__What is needed__.
Transcribe the records below line by line, exactly as they read.

*** Opening of Given records ***

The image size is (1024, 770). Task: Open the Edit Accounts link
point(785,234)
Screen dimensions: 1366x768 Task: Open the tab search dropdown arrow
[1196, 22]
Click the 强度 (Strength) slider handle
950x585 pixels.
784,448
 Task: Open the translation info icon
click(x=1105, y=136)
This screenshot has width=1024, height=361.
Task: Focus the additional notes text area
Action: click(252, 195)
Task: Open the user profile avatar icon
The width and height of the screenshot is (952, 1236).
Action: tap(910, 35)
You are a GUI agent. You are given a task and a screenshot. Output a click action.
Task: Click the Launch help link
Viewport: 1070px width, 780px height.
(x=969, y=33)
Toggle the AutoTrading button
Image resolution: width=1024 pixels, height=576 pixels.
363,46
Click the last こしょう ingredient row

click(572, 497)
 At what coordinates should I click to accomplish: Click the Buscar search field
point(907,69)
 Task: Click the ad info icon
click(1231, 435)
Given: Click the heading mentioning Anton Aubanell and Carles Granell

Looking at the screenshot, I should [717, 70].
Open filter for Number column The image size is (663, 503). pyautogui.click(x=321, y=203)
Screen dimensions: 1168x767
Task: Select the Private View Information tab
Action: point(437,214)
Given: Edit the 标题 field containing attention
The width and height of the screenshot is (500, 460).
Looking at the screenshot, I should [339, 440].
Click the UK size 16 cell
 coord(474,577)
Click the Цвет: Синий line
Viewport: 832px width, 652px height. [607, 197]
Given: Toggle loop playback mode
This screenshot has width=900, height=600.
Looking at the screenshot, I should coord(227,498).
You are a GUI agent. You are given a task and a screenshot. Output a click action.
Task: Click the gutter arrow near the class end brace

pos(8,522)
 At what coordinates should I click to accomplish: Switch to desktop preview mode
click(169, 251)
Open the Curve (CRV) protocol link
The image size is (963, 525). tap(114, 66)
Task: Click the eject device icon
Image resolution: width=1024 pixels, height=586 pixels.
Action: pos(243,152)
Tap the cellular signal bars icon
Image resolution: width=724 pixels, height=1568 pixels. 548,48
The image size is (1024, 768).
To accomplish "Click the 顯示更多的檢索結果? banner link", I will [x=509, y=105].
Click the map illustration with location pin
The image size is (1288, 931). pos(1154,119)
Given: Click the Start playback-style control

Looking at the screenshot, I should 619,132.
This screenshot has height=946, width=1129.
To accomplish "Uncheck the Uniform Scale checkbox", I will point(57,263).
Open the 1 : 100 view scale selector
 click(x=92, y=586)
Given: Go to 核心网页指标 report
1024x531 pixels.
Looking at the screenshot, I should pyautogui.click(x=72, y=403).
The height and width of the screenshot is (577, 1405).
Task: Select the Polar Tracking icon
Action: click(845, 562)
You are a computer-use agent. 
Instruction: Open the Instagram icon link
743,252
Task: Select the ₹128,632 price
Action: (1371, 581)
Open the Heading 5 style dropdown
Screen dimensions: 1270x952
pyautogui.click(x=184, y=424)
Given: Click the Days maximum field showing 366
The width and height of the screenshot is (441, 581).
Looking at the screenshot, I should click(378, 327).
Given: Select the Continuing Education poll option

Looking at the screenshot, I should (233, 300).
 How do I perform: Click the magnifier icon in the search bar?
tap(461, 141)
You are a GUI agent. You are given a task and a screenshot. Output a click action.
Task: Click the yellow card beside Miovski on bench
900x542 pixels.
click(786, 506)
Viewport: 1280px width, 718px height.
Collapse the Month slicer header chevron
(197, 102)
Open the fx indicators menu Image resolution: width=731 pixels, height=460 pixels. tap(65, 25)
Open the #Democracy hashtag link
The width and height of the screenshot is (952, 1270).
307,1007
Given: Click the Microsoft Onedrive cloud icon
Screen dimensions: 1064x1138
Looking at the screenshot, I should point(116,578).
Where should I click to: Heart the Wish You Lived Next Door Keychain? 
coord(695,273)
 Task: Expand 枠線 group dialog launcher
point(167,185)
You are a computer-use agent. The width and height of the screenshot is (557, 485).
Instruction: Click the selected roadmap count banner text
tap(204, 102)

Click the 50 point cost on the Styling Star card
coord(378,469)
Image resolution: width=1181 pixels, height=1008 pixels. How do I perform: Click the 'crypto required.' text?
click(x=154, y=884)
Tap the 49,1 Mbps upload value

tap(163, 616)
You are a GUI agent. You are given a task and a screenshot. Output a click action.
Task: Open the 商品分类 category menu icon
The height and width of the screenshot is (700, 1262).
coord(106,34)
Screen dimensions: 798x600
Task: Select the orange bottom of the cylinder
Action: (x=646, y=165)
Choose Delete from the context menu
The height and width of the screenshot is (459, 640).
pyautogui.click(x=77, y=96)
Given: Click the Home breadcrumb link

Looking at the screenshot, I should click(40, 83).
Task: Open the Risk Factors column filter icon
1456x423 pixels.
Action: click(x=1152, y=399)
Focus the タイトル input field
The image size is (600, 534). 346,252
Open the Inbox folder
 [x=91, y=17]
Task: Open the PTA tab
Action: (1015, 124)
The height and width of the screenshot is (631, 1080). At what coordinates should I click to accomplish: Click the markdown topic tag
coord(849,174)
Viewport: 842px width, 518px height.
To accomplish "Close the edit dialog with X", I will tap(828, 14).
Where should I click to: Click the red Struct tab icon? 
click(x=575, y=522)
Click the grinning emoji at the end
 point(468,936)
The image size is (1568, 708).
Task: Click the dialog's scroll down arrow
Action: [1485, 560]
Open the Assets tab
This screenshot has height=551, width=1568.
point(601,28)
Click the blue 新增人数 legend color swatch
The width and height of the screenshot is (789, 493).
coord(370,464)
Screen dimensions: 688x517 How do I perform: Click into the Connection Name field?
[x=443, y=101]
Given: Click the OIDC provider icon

*** Close of Given records ***

__Problem solution__.
The image size is (1024, 770). Task: Open the Edit Accounts link
point(785,234)
Screen dimensions: 1366x768 Task: Open the tab search dropdown arrow
[1196, 22]
Click the 强度 (Strength) slider handle
950x585 pixels.
784,448
 Task: Open the translation info icon
click(x=1105, y=136)
This screenshot has width=1024, height=361.
Task: Focus the additional notes text area
Action: click(252, 195)
Task: Open the user profile avatar icon
The width and height of the screenshot is (952, 1236).
Action: tap(910, 35)
You are a GUI agent. You are given a task and a screenshot. Output a click action.
Task: Click the Launch help link
Viewport: 1070px width, 780px height.
(x=969, y=33)
Toggle the AutoTrading button
Image resolution: width=1024 pixels, height=576 pixels.
363,46
Click the last こしょう ingredient row

click(572, 497)
 At what coordinates should I click to accomplish: Click the Buscar search field
point(907,69)
 Task: Click the ad info icon
click(1231, 435)
Given: Click the heading mentioning Anton Aubanell and Carles Granell

Looking at the screenshot, I should [717, 70].
Open filter for Number column The image size is (663, 503). pyautogui.click(x=321, y=203)
Screen dimensions: 1168x767
Task: Select the Private View Information tab
Action: point(437,214)
Given: Edit the 标题 field containing attention
The width and height of the screenshot is (500, 460).
Looking at the screenshot, I should [339, 440].
Click the UK size 16 cell
 coord(474,577)
Click the Цвет: Синий line
Viewport: 832px width, 652px height. [607, 197]
Given: Toggle loop playback mode
This screenshot has width=900, height=600.
Looking at the screenshot, I should coord(227,498).
You are a GUI agent. You are given a task and a screenshot. Output a click action.
Task: Click the gutter arrow near the class end brace

pos(8,522)
 At what coordinates should I click to accomplish: Switch to desktop preview mode
click(169, 251)
Open the Curve (CRV) protocol link
The image size is (963, 525). tap(114, 66)
Task: Click the eject device icon
Image resolution: width=1024 pixels, height=586 pixels.
Action: pos(243,152)
Tap the cellular signal bars icon
Image resolution: width=724 pixels, height=1568 pixels. 548,48
The image size is (1024, 768).
To accomplish "Click the 顯示更多的檢索結果? banner link", I will [x=509, y=105].
Click the map illustration with location pin
The image size is (1288, 931). pos(1154,119)
Given: Click the Start playback-style control

Looking at the screenshot, I should 619,132.
This screenshot has height=946, width=1129.
To accomplish "Uncheck the Uniform Scale checkbox", I will point(57,263).
Open the 1 : 100 view scale selector
 click(x=92, y=586)
Given: Go to 核心网页指标 report
1024x531 pixels.
Looking at the screenshot, I should pyautogui.click(x=72, y=403).
The height and width of the screenshot is (577, 1405).
Task: Select the Polar Tracking icon
Action: click(845, 562)
You are a computer-use agent. 
Instruction: Open the Instagram icon link
743,252
Task: Select the ₹128,632 price
Action: (1371, 581)
Open the Heading 5 style dropdown
Screen dimensions: 1270x952
pyautogui.click(x=184, y=424)
Given: Click the Days maximum field showing 366
The width and height of the screenshot is (441, 581).
Looking at the screenshot, I should click(378, 327).
Given: Select the Continuing Education poll option

Looking at the screenshot, I should (233, 300).
 How do I perform: Click the magnifier icon in the search bar?
tap(461, 141)
You are a GUI agent. You are given a task and a screenshot. Output a click action.
Task: Click the yellow card beside Miovski on bench
900x542 pixels.
click(786, 506)
Viewport: 1280px width, 718px height.
Collapse the Month slicer header chevron
(197, 102)
Open the fx indicators menu Image resolution: width=731 pixels, height=460 pixels. tap(65, 25)
Open the #Democracy hashtag link
The width and height of the screenshot is (952, 1270).
307,1007
Given: Click the Microsoft Onedrive cloud icon
Screen dimensions: 1064x1138
Looking at the screenshot, I should point(116,578).
Where should I click to: Heart the Wish You Lived Next Door Keychain? 
coord(695,273)
 Task: Expand 枠線 group dialog launcher
point(167,185)
You are a computer-use agent. The width and height of the screenshot is (557, 485).
Instruction: Click the selected roadmap count banner text
tap(204, 102)

Click the 50 point cost on the Styling Star card
coord(378,469)
Image resolution: width=1181 pixels, height=1008 pixels. How do I perform: Click the 'crypto required.' text?
click(x=154, y=884)
Tap the 49,1 Mbps upload value

tap(163, 616)
You are a GUI agent. You are given a task and a screenshot. Output a click action.
Task: Open the 商品分类 category menu icon
The height and width of the screenshot is (700, 1262).
coord(106,34)
Screen dimensions: 798x600
Task: Select the orange bottom of the cylinder
Action: (x=646, y=165)
Choose Delete from the context menu
The height and width of the screenshot is (459, 640).
pyautogui.click(x=77, y=96)
Given: Click the Home breadcrumb link

Looking at the screenshot, I should click(40, 83).
Task: Open the Risk Factors column filter icon
1456x423 pixels.
Action: click(x=1152, y=399)
Focus the タイトル input field
The image size is (600, 534). 346,252
Open the Inbox folder
 [x=91, y=17]
Task: Open the PTA tab
Action: (1015, 124)
The height and width of the screenshot is (631, 1080). At what coordinates should I click to accomplish: Click the markdown topic tag
coord(849,174)
Viewport: 842px width, 518px height.
To accomplish "Close the edit dialog with X", I will tap(828, 14).
Where should I click to: Click the red Struct tab icon? 
click(x=575, y=522)
Click the grinning emoji at the end
 point(468,936)
The image size is (1568, 708).
Task: Click the dialog's scroll down arrow
Action: [1485, 560]
Open the Assets tab
This screenshot has height=551, width=1568.
point(601,28)
Click the blue 新增人数 legend color swatch
The width and height of the screenshot is (789, 493).
coord(370,464)
Screen dimensions: 688x517 How do I perform: Click into the Connection Name field?
[x=443, y=101]
Given: Click the OIDC provider icon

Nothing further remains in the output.